[AVAILABLE RECORDS]

■ ■ ■ ■ ■

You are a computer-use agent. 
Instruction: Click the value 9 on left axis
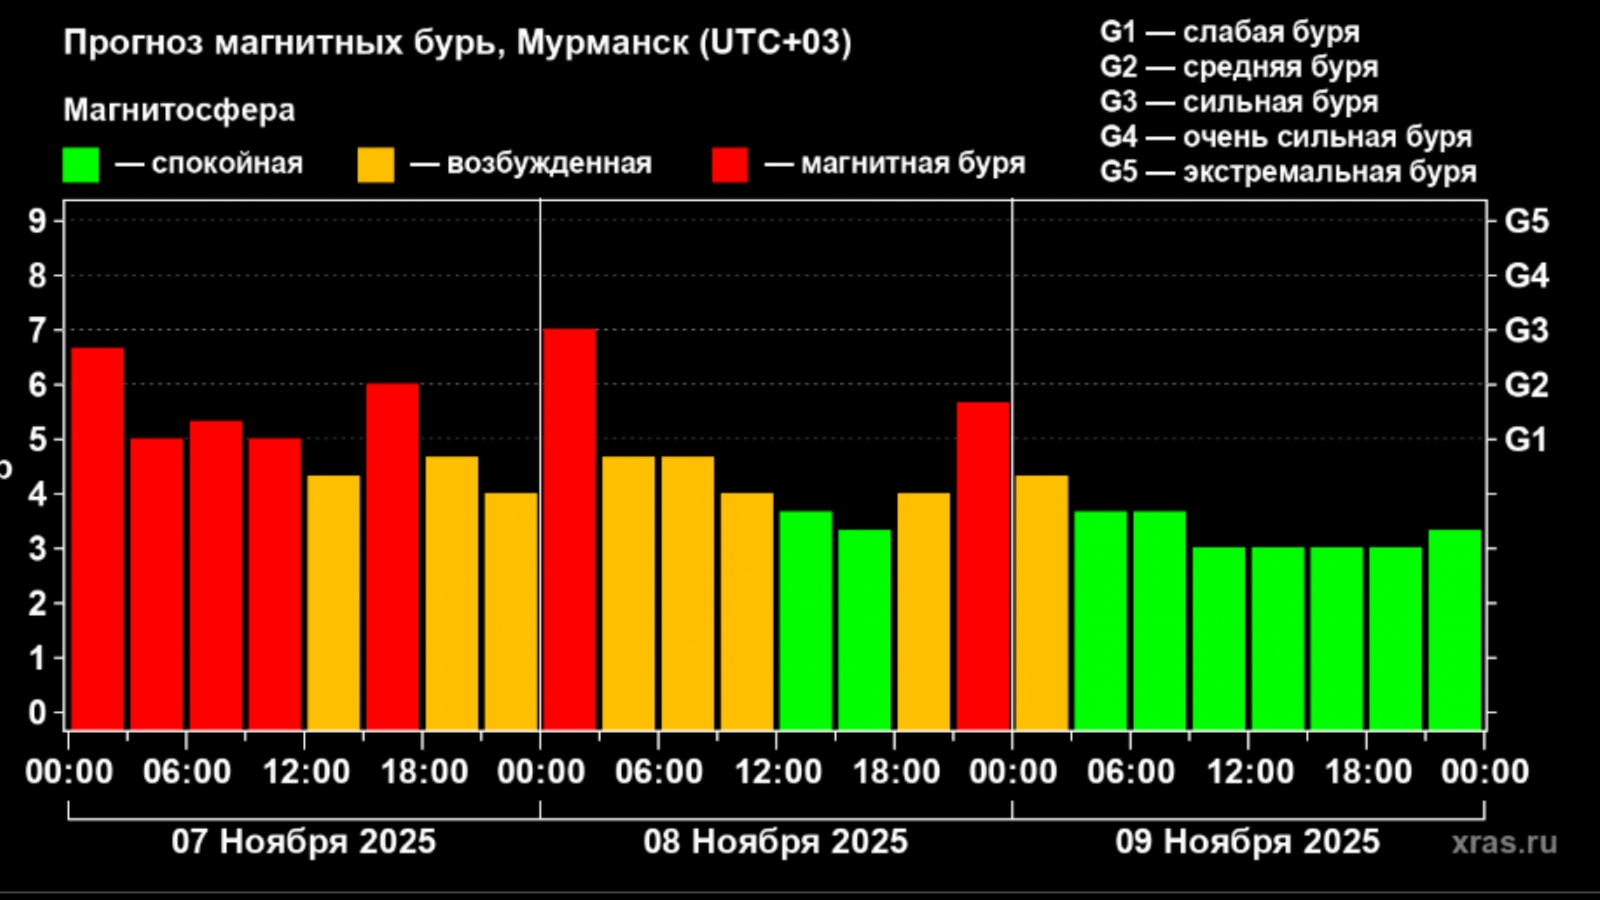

■ ■ ■ ■ ■

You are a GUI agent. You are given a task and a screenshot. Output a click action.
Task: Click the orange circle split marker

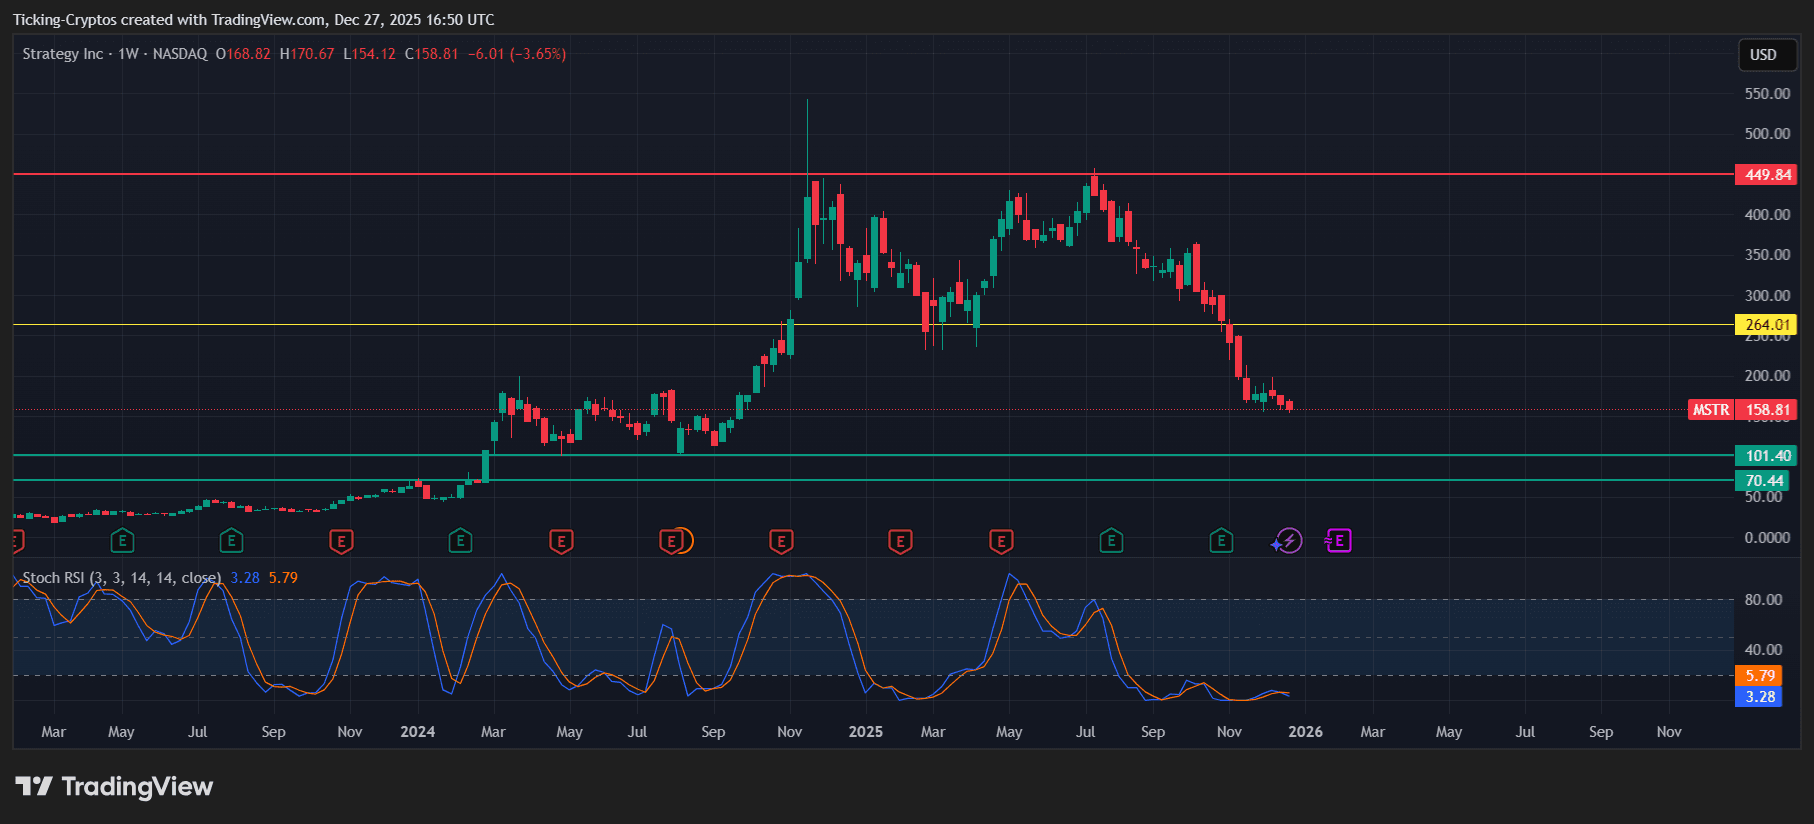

■ ■ ■ ■ ■

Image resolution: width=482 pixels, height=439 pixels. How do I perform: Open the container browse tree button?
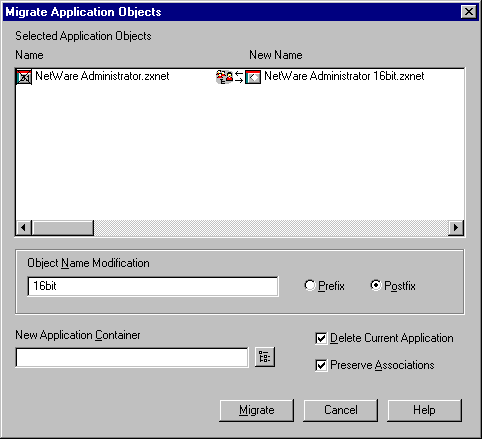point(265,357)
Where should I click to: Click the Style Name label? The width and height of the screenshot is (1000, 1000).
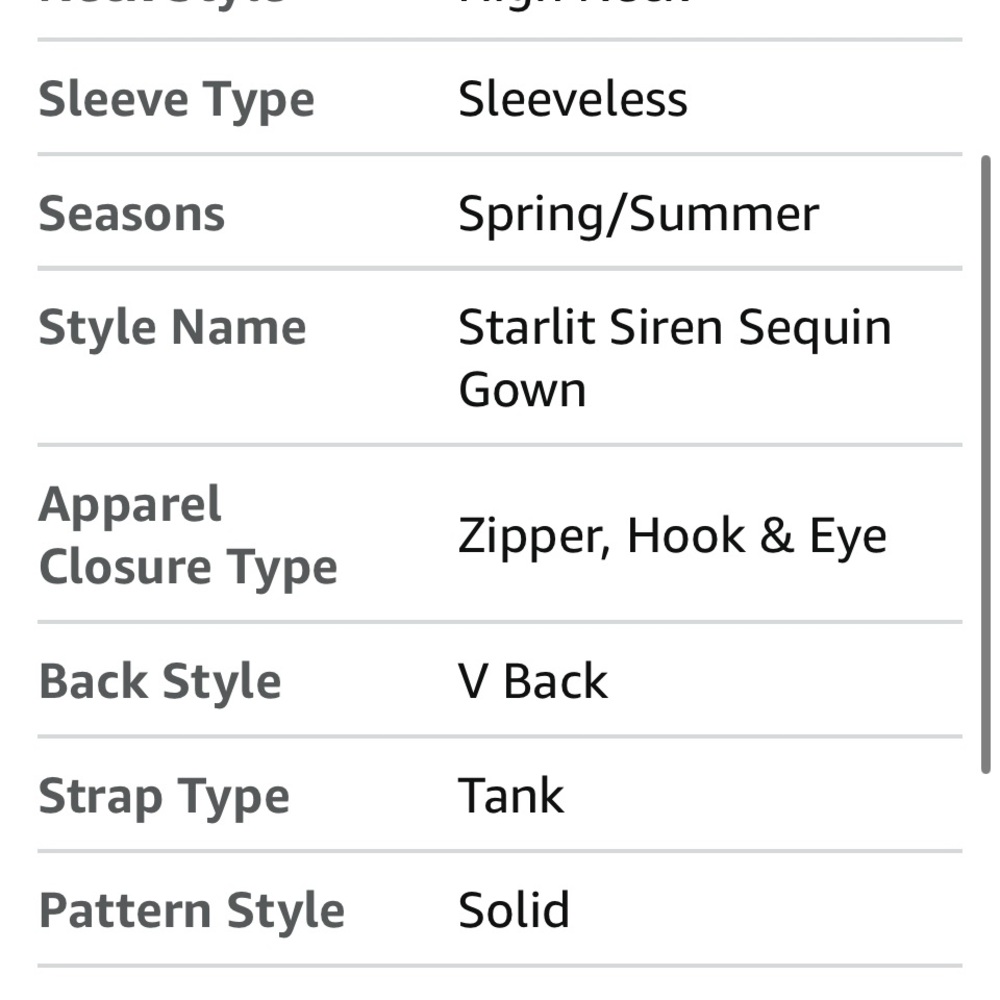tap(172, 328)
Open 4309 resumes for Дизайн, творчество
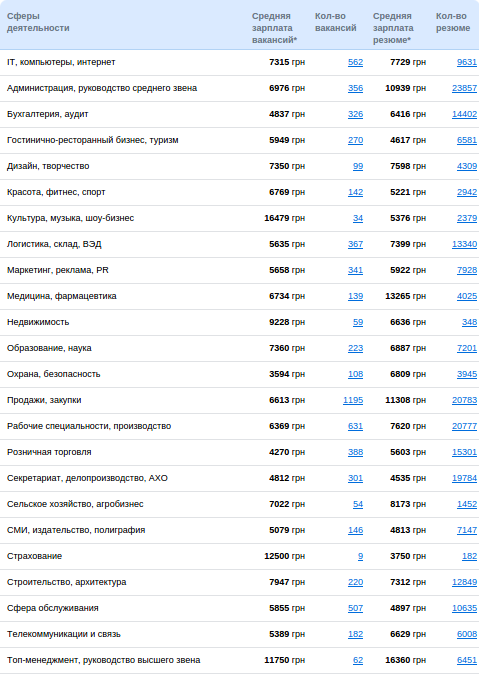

■ ■ ■ ■ ■

List each line of the records that holds the string "agent".

[COMPLETED EXERCISE]
You are a computer-use agent. 
You are a GUI agent. You are given a task and a screenshot. Output a click action.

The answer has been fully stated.